**WHAT THIS TASK INVOLVES**
Exclude the pictures, then quote exactly the lines from the one holding "Start Download & install for KB5011563" through the last line of the records.

**RECORD EXTRACTS**
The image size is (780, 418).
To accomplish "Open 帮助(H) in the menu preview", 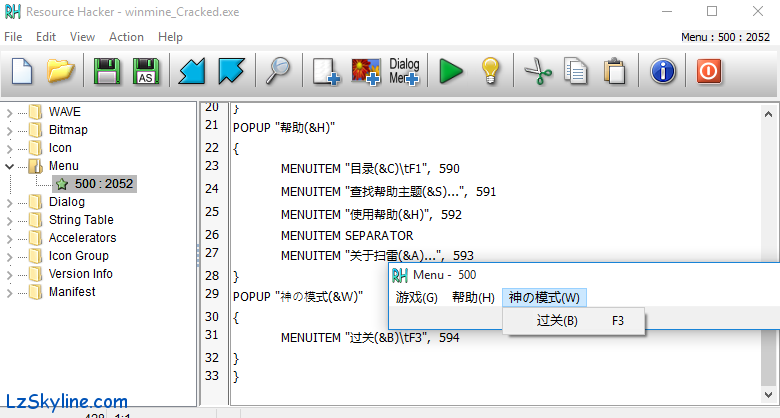I will tap(473, 297).
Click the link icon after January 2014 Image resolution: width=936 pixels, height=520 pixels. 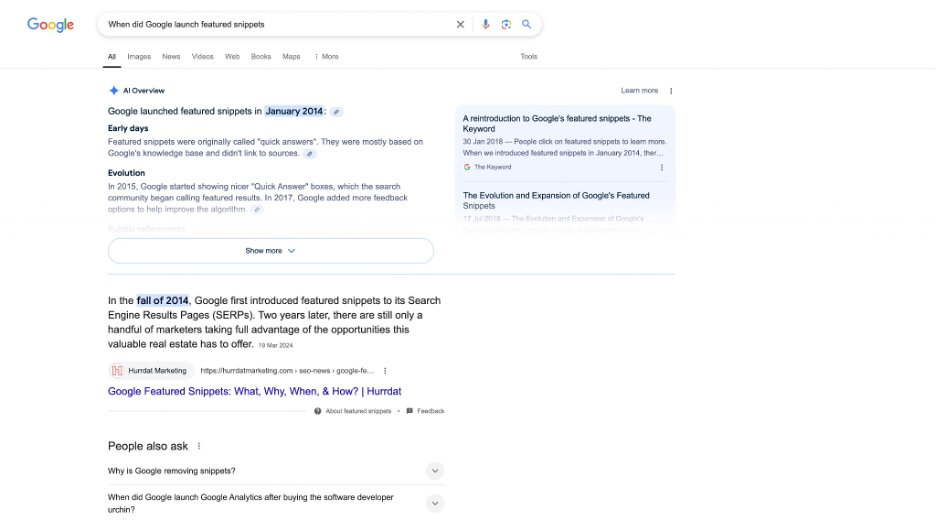click(337, 112)
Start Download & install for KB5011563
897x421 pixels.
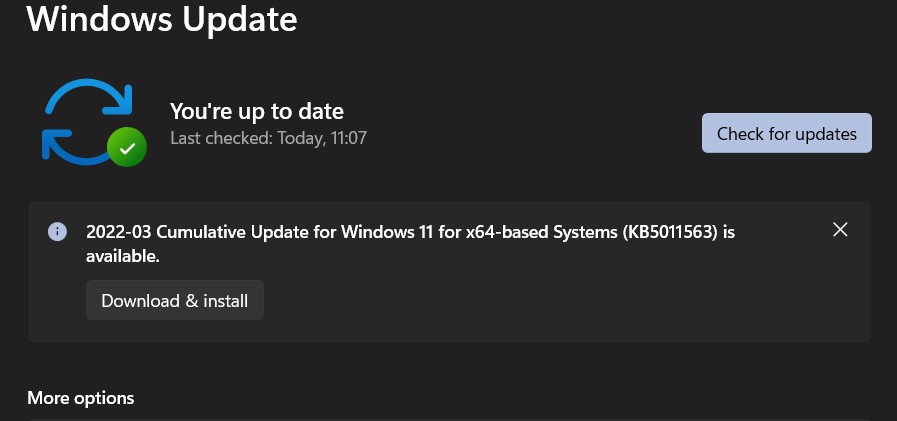[x=175, y=300]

**TASK RESULT**
Start Download & install for KB5011563
897x421 pixels.
[x=175, y=300]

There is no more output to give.